Afternoon Tea in Jerusalem Blog

In addition to my work as a business coach, one of my interests is blogging about life in Israel. This is a country full of contrasts – over eight million citizens living in an area the size of Wales. You can see snow and the lowest place on the globe in the same day. Although surrounded by geopolitical extremes, Israel has achieved a decade of high economic growth. My work brings me in contact with an array of new companies, exciting technologies and dynamic characters. Sitting back with a relaxing cup of strong tea (with milk), you realise just how much there is to appreciate in the Holyland. Large or small operations, private sector or non profit, my clients provide experiences from which others can learn and benefit.

Freezing cold in late January in Jerusalem. The threat of snow is in the air. And nearly 50 of the world’s biggest leaders have descended on the city in order to honour the 75th anniversary of the liberation of Auschwitz Concentration Camp.

As traffic snarls up to ensure clear passage for the celebs, all around them a major economic transformation is in process. The Jerusalem economy is emerging from its slumbers, previously branded as a city for religious tourists – Jewish or otherwise – and civil servants. Jerusalem is moving towards Palo Alto, so to speak.

Mobileye may be a one-off story, the proverbial commercial unicorn rising out of the holy city, but it does represent the start of something new. It was purchased for over US$15 billion dollars by Intel. It had planned a 30 floor high HQ in Jerusalem.  It has since decided “to amend the NIS 950 million ($274 million) plan for a more modest group of five buildings, each nine stories high…”

About five kilometers away are the offices of Our Crowd. Their rapid rise to success as arguably the most successful global investment crowd funding platform has ironically paralleled the rise to fame of Mobileye. Next month, they will hold their annual event in Jerusalem.

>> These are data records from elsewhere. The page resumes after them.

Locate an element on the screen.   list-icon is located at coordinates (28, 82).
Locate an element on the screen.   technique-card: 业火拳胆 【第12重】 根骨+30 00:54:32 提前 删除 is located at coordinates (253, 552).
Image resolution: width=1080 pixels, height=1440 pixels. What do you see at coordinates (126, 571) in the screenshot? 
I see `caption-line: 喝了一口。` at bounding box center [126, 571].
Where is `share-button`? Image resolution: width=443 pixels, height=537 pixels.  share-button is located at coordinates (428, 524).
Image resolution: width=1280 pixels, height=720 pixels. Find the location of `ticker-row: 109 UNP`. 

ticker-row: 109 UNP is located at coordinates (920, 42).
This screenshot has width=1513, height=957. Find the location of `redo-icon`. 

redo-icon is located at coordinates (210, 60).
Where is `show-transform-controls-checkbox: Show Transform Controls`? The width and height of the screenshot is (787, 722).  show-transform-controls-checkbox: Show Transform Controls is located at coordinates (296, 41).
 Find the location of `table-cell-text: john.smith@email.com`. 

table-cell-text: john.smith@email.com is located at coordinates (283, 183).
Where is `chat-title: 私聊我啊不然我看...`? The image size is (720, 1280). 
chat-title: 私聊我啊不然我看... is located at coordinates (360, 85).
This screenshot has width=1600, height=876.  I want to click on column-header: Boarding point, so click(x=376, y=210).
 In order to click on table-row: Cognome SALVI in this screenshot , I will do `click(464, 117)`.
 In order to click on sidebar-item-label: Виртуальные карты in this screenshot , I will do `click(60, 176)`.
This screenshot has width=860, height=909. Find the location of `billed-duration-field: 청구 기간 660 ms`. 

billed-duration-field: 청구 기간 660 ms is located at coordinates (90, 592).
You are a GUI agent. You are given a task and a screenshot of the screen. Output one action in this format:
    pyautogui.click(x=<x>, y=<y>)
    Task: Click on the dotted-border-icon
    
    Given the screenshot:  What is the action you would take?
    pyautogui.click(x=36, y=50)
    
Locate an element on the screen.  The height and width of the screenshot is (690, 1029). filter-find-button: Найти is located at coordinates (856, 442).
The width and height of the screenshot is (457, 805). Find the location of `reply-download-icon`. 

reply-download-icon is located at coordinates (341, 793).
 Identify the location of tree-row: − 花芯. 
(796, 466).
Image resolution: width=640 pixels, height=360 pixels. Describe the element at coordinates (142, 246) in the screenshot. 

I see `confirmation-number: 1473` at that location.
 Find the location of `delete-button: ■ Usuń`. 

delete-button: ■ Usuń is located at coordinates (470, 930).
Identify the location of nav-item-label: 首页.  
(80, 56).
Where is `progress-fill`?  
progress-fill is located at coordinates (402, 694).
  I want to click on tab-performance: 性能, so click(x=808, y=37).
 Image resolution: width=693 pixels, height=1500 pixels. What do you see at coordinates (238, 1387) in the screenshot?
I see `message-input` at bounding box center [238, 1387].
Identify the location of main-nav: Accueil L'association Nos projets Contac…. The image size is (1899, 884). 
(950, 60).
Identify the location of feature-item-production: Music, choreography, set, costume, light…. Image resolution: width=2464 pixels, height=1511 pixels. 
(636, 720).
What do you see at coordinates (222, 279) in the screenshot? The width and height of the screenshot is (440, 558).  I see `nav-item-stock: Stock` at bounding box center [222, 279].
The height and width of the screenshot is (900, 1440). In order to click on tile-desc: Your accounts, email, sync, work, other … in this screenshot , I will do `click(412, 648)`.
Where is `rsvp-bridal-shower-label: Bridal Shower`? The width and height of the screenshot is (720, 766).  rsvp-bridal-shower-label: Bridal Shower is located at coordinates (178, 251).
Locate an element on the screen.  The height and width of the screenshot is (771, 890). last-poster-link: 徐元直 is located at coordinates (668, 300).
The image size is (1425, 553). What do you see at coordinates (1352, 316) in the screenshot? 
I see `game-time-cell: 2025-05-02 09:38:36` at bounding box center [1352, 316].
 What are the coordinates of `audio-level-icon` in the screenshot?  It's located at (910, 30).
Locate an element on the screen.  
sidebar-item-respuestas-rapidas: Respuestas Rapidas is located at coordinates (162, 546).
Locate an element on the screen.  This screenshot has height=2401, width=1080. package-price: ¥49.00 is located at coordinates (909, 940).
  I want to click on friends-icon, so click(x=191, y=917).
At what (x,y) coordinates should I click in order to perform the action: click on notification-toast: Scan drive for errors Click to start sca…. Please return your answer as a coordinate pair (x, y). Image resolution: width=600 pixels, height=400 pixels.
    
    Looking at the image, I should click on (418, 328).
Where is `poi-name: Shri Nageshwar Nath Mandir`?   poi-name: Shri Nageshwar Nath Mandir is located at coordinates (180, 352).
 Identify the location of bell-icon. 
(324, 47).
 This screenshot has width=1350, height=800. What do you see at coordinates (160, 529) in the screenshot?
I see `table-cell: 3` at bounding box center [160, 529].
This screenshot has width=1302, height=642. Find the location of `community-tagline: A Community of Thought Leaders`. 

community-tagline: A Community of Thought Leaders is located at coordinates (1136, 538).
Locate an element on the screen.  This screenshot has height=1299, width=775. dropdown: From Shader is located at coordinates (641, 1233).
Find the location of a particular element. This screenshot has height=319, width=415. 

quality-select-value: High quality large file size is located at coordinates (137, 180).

Their press release today points out that: –

OurCrowd reports that 32 of the startups presenting at the past four summits had an exit or IPO within 12 months. The 2019 OurCrowd Summit featured 7 startups that later exited, including:

Beyond Meat: Biggest IPO in a decade, May 2019
Magisto: Acquired by Vimeo for $100 million, April 2019
Wave: acquired in June 2019 by H&R Block
Prior years’ Summit featured many startups that later exited, including:

Jump Bikes 2018, acquired by Uber two months later
Briefcam 2018, acquired by Canon six months later
Invertex 2017, acquired by Nike three months later
Mobileye 2017, acquired by Intel for $15.3 billion two months later
Crosswise 2016, acquired by Oracle three months later
Replay 2016, acquired by Intel two months later

Oded Barel of the Jerusalem Development Authority has also listed some of the investment highlights of 2019, featuring local corporates on the go. For example:

  • 🦄 Lightricks raised $135M and became a unicorn. If that wasn’t enough, it also won both Apple’s and Google’s best app of 2019 awards.
  • 👁️ Orcam’s MyEye has been selected as one of Time Magazine’s best innovations.
  • 🏡 Hometalk raised $15M to expand their DIY content platform.
    🧠 CNVRG raised $8M to expand to NYC and help enterprises adopt machine-learning.
  • 🚗 C2A raised $6.5M to develop its end-to-end cybersecurity platform for cars.
  • 🏥 Pepticom raised $5M to accelerate drug-discovery using AI.
  • 🍣 Bitemojo won the UNWTO global competition for gastronomy tourism startups.
  • 👋 Mellanox, Via, Taboola and Vayyar have all announced they are opening R&D activity in Jerusalem. Welcome, fellas.

Gathering together stats from various reports, there are around 41,000 business enterprises in Jerusalem. Nearly 4,000 new ones opened up in 2018, although a further 3,000 closed down. Interestingly, both this rate of growth and the relatively low turnover is better than the national average. One reason for this is clearly the strong presence of NPOs like MATI, which promotes Biz Dev amongst some of the weaker parts of the local community.

What next? Ask the 50 world leaders visiting us this week. They may have been here to discuss the Holocaust. I can assure that business and trade were also close to the top of the private agendas.